#### [Source document]

_ _ _ _ _

The opinion of the court was delivered by: Judge McClure
On September 25, 2007, plaintiffs Binary Semantics Limited and Binary Semantics Inc. (collectively "Binary") commenced this civil action with the filing of a complaint against defendants Minitab, Inc., Barbara Ryan, Bruce Pincus, Patrick Sheehan, Asha Gopinath Menon, Malvinder Singh, and John Does 1-10. In its complaint, Binary sets forth causes of action based upon the Racketeer Influenced and Corrupt Organizations Act (Counts I and II), the Computer Fraud and Abuse Act (Count III), Unlawful Use of a Computer under the Pennsylvania Penal Code (Count IV), Computer Theft under the Pennsylvania Penal Code (Count V), Unlawful Duplication under the Pennsylvania Penal Code (Count VI), Computer Trespass under the Pennsylvania Penal Code (Count VII), Theft of Trade Secrets under the Pennsylvania Penal Code (Count VIII), Intentional Interference with Prospective Economic Advantage (Count IX), Negligent Interference with Prospective Economic Advantage (Count X), Unfair Competition (Count XI), Procuring Information by Improper Means (Count XII), Conversion (Count XIII), Unjust Enrichment/Restitution (Count XIV), Fraud (Count XV), Fraud/Fraudulent Inducement (Count XVI), Breach of Fiduciary Duty (Count XVII), Civil Conspiracy (Count XVIII), and claim for "An Accounting" (Count XIX).
On December 17, 2007, defendants Minitab, Barbara Ryan, Bruce Pincus, and Patrick Sheehan (collectively "the Minitab defendants") filed a motion to dismiss. (Rec. Doc. No. 18.) Opposing and reply briefs have been filed and the matter is ripe for disposition. Now, for the following reasons, the court will grant in part and deny in part the motion.

_ _ _ _ _

#### [Supplied records]

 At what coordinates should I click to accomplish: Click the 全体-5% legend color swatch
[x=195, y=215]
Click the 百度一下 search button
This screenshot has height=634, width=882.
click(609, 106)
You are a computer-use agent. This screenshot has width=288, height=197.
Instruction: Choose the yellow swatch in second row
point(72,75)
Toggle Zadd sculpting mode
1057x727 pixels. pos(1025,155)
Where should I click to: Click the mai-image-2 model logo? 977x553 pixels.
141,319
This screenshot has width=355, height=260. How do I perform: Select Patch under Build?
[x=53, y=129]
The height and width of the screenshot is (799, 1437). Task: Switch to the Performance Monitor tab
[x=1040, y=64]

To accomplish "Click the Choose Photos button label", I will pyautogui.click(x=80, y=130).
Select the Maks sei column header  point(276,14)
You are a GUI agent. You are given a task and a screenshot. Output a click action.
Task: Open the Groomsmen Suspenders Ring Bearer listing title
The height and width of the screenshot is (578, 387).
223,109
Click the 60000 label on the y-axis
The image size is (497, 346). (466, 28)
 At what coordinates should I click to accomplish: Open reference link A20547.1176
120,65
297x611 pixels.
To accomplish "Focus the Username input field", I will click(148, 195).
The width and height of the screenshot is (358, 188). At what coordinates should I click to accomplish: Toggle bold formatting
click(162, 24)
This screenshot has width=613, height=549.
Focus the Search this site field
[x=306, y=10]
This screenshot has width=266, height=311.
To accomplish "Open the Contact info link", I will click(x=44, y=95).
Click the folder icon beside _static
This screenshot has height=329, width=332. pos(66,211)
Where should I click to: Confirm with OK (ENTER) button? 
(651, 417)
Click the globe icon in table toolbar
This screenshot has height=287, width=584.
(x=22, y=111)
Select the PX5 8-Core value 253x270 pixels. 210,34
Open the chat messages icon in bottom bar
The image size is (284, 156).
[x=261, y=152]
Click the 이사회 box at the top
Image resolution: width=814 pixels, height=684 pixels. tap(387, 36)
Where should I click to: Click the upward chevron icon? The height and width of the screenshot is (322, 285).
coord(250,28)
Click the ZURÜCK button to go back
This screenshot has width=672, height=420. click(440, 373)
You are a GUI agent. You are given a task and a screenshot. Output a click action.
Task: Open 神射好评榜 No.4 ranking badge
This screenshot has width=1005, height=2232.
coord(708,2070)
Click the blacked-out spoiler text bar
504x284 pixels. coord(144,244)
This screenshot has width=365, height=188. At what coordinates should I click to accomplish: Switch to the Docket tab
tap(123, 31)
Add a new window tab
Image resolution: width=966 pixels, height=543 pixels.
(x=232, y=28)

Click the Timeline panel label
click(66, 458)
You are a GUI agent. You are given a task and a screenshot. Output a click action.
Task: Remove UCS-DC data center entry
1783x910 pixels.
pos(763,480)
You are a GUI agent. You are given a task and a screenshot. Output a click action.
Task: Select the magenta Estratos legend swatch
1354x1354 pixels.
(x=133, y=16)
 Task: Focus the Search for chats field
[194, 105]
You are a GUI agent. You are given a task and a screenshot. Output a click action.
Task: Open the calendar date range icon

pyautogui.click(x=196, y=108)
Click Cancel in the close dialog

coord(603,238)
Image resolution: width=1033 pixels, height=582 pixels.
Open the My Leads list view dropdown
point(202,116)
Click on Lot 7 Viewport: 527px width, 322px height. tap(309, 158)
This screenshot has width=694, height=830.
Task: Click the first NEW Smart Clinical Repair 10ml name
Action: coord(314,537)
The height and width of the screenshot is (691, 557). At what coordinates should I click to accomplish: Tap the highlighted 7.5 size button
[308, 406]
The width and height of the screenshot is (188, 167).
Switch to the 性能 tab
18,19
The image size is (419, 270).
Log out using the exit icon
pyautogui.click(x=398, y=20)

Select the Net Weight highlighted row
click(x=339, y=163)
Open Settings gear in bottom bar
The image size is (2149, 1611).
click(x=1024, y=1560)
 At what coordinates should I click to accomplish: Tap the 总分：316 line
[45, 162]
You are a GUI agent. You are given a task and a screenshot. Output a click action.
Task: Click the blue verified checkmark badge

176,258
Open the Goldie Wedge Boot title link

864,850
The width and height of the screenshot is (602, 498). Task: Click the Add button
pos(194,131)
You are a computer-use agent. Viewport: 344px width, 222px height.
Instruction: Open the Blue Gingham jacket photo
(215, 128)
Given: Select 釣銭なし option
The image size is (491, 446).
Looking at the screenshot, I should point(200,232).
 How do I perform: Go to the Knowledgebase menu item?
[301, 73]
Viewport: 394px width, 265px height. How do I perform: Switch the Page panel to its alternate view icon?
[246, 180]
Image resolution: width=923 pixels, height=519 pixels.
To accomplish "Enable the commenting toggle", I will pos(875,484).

_ _ _ _ _

#### [Requests]
• 1. In the court opinion, on what date did the Minitab defendants file their motion to dismiss?
• 2. Repeat the court opinion from "On December 17, 2007, defendants" up to and including "part the motion.".
• 3. Write what comes next in the court opinion, starting after its final sentence.
The records can be left aside.

#### [Answers in order]
• 1. December 17, 2007.

• 2.
On December 17, 2007, defendants Minitab, Barbara Ryan, Bruce Pincus, and Patrick Sheehan (collectively "the Minitab defendants") filed a motion to dismiss. (Rec. Doc. No. 18.) Opposing and reply briefs have been filed and the matter is ripe for disposition. Now, for the following reasons, the court will grant in part and deny in part the motion.

• 3.
I. Motion to Dismiss Standard
When considering a motion to dismiss under Federal Rule of Civil Procedure 12(b)(6), the court must view all allegations stated in the complaint as true and construe all inferences in the light most favorable to plaintiff. Hishon v. King & Spaulding, 467 U.S. 69, 73 (1984); Kost v. Kozakiewicz, 1 F.3d 176, 183 (3d Cir. 1993). In ruling on such a motion, the court primarily considers the allegations of the pleading, but is not required to consider legal conclusions alleged in the complaint. Kost, 1 F.3d at 183. At the motion to dismiss stage, the court considers whether plaintiff is entitled to offer evidence to support the allegations in the complaint. Maio v. Aetna, Inc., 221 F.3d 472, 482 (3d Cir. 2000). A complaint should only be dismissed if, accepting as true all of the allegations in the complaint, plaintiff has not plead enough facts to state a claim to relief that is plausible on its face. Bell Atlantic Corp. v. Twombly, 127 S.Ct. 1955, 1960 (2007).
The failure-to-state-a-claim standard of Rule 12(b)(6) "streamlines litigation by dispensing with needless discovery and factfinding." Neitzke v. Williams, 490 U.S. 319, 326-27 (1989). A court may dismiss a claim under Rule 12(b)(6) where there is a "dispositive issue of law." Id. at 326. If it is beyond a doubt that the non-moving party can prove no set of facts in support of its allegations, then a claim must be dismissed "without regard to whether it is based on an outlandish legal theory or on a close but ultimately unavailing one." Id. at 327.
II. Allegations in the Complaint
The following allegations are taken from Binary's lengthy complaint. (Rec. Doc. No. 1.) Defendant Minitab is a software development company. (Id. ¶ 2.) Plaintiff Binary is an Indian company that sells and supports software to the Indian market. (Id. ¶ 1.) In 1999, Minitab began utilizing Binary's services to distribute Minitab products in India. (Id. ¶ 3.) In 2001, Binary and Minitab entered into a contract whereby Binary would promote, market, and sell its products and licenses in India and would also offer maintenance, support, and servicing for Minitab's products. (Id. ¶ 4.) The contract could be renewed yearly by the parties and could be terminated by either party for any reason upon thirty-days written notice. (Id. ¶¶ 6, 63.)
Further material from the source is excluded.